Moody’s, in its July 2020 report, titled ‘Renewed foreign-currency shortages highlight vulnerability for banks’, said the challenges were threatening to renew the foreign currency liquidity pressures that blighted Nigerian banks during a previous oil crisis in 2016-2017.
A banking analyst at Moody’s, Peter Mushangwe, said, “Lower dollar inflows at a time when foreign currency borrowing will likely be more expensive for Nigerian banks will strain their foreign currency funding, despite substantial improvements compared to 2016.
“Our moderate scenario where foreign-currency deposits decline by 20 percent, while loans remain constant, would increase rated banks’ funding gap to N1.5tn [$3.8bn], and to N1.9tn [$5.0bn] under our severe-case scenario of 35 per cent foreign-currency deposit contraction, creating acute funding challenge.”
The Sun says that the Nigerian Government yesterday announced it has approved a total stimulus package of N2.3 trillion to cushion the effect of coronavirus pandemic on the economy.
The government’s package, according to the report, consists of N500 billion Federal Government intervention fund, N1.2 trillion Central Bank of Nigeria (CBN) Intervention Funds, another N334 billion Bank of Industry (BOI)/Multilateral Interventions Fund and additional government support of N300 billion.
Making the announcement in Abuja at the second virtual Community of Practice (CoP) meeting of the Commissioners of Economic Planning, Minister of State for Budget and National Planning, Prince Clem Ikanade Agba, explained that the packages consist to a large extent, a combination of fiscal and monetary policies, sectoral interventions and social programmes.
The Vanguard reports that the World Bank has appointed another Vice President for the Sub-Saharan Africa Region.
The region’s portfolio was formally managed by one Vice president, a position occupied by Mr. Hafez Ghanem, an Egyptian and French national.
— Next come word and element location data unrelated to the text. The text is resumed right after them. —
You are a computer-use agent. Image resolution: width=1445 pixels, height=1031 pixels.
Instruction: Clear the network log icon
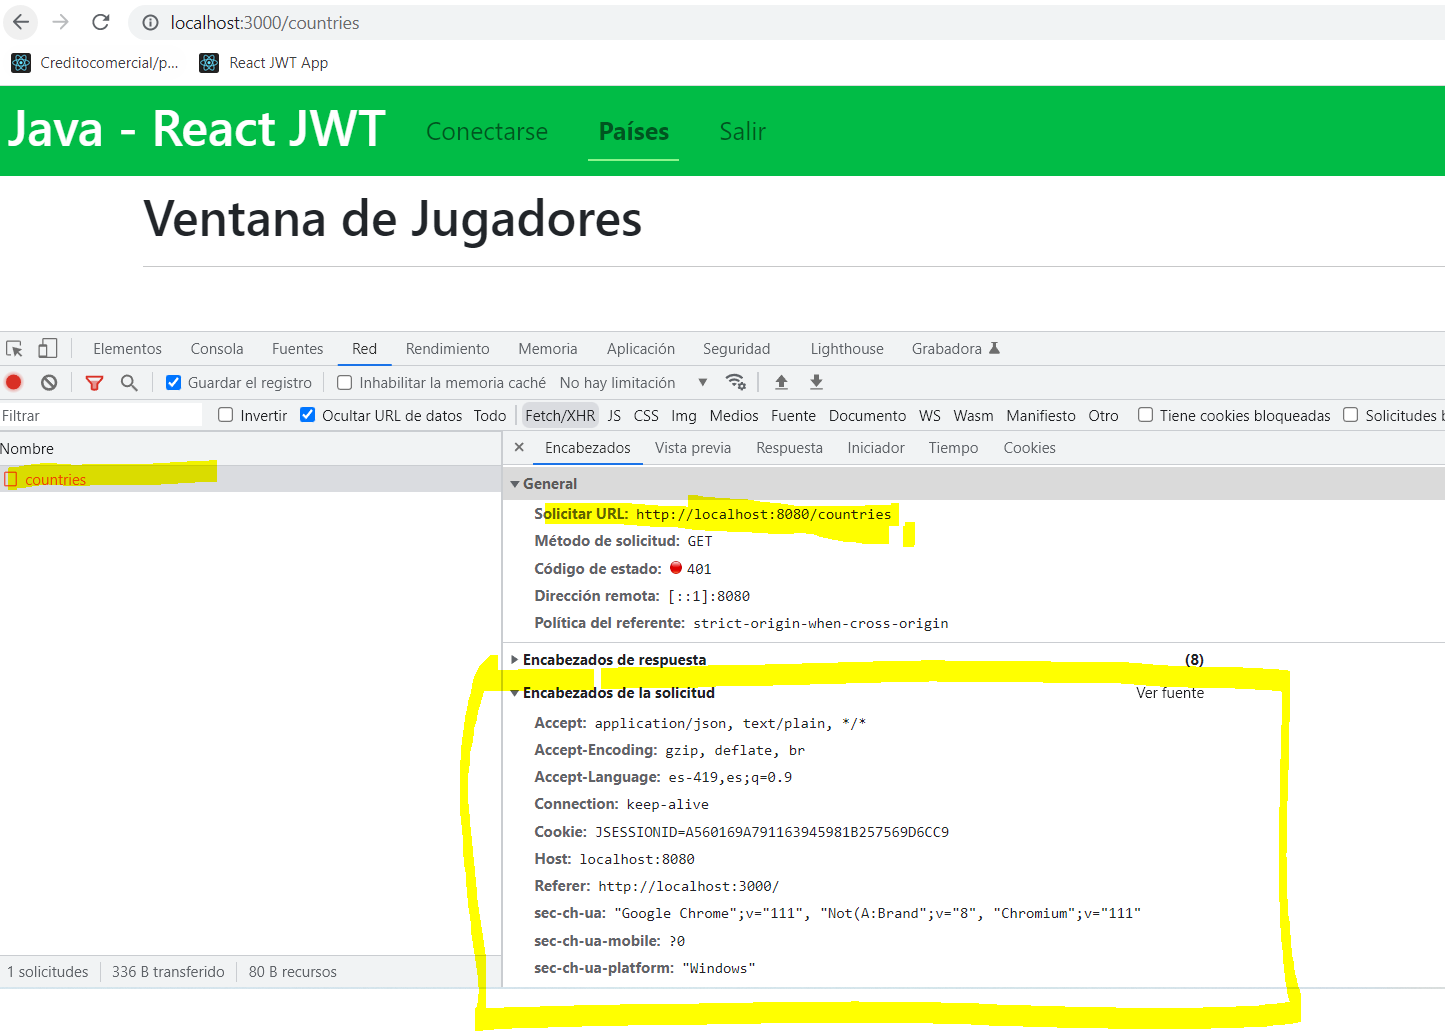point(49,382)
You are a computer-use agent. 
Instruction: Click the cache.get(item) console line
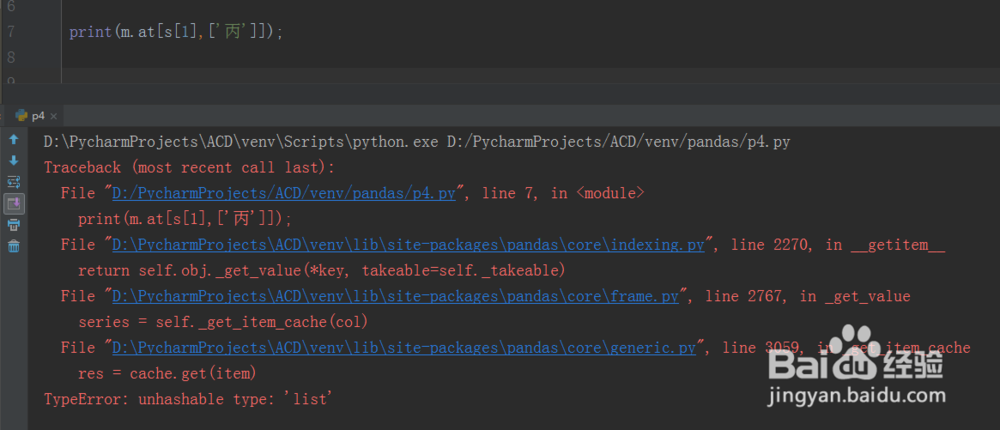[x=167, y=373]
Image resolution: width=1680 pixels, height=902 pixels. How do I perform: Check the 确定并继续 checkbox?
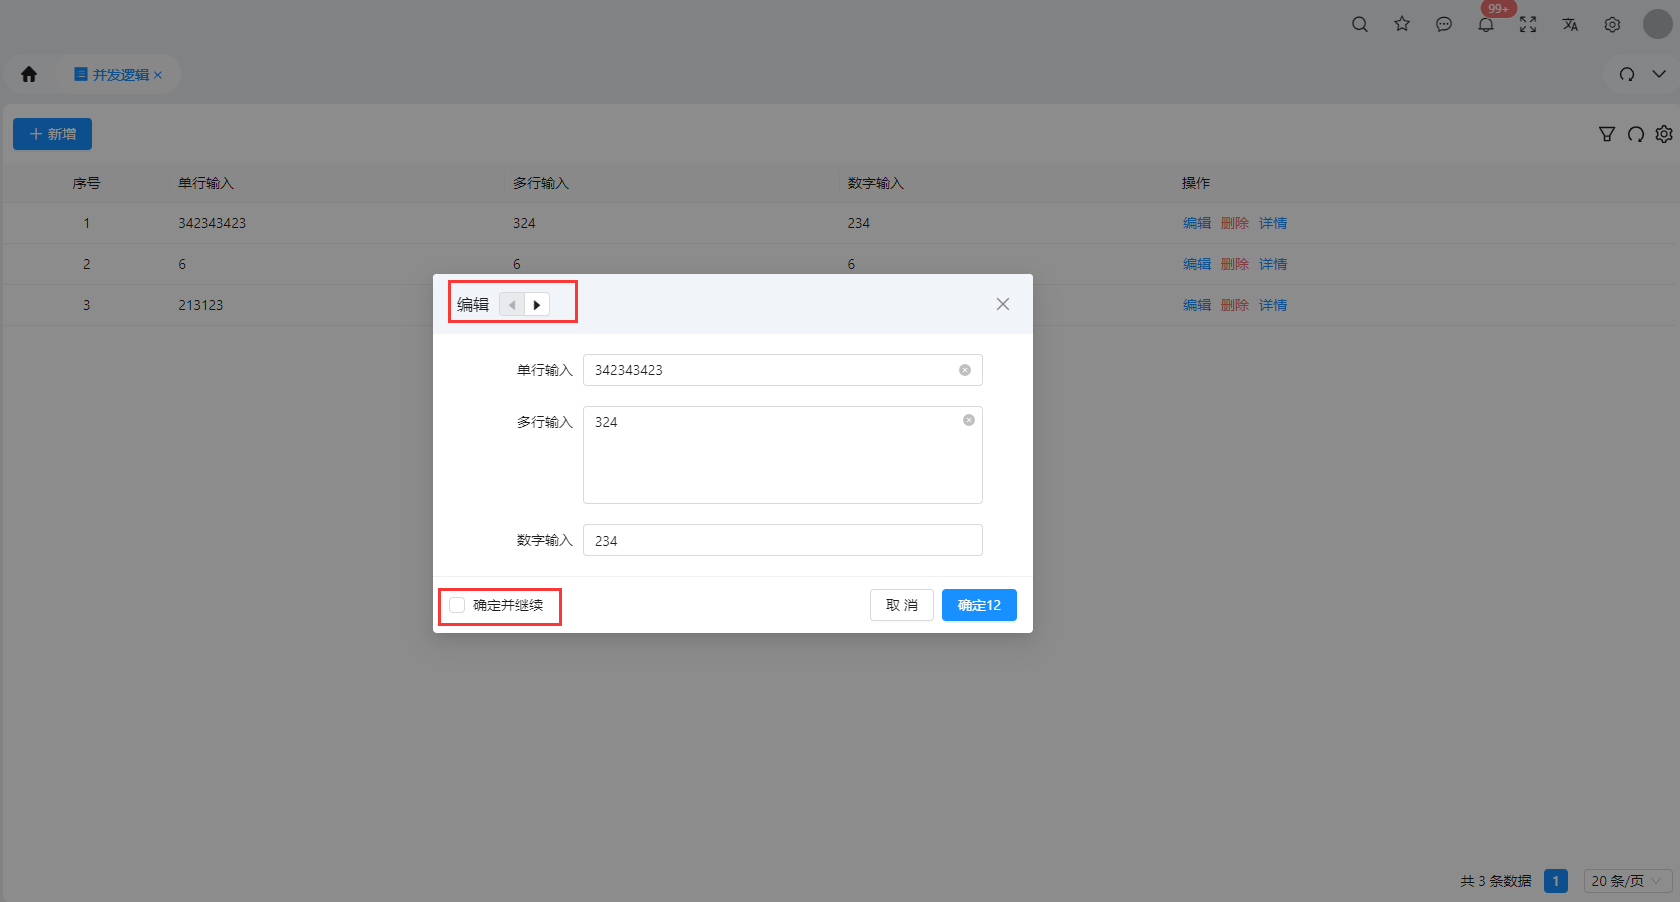[x=457, y=605]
With the new appointees announced, in Washington, yesterday, Mr. Ousmane Diagana became the second VP with responsibility for Central and Western Africa, while Mr. Ghanem now oversees Eastern and Southern Africa affairs.
The bank said that the appointment of two VP was “a sign of its strong commitment to Africa” while announcing that it would lend $50 billion to the countries on the continent, this year.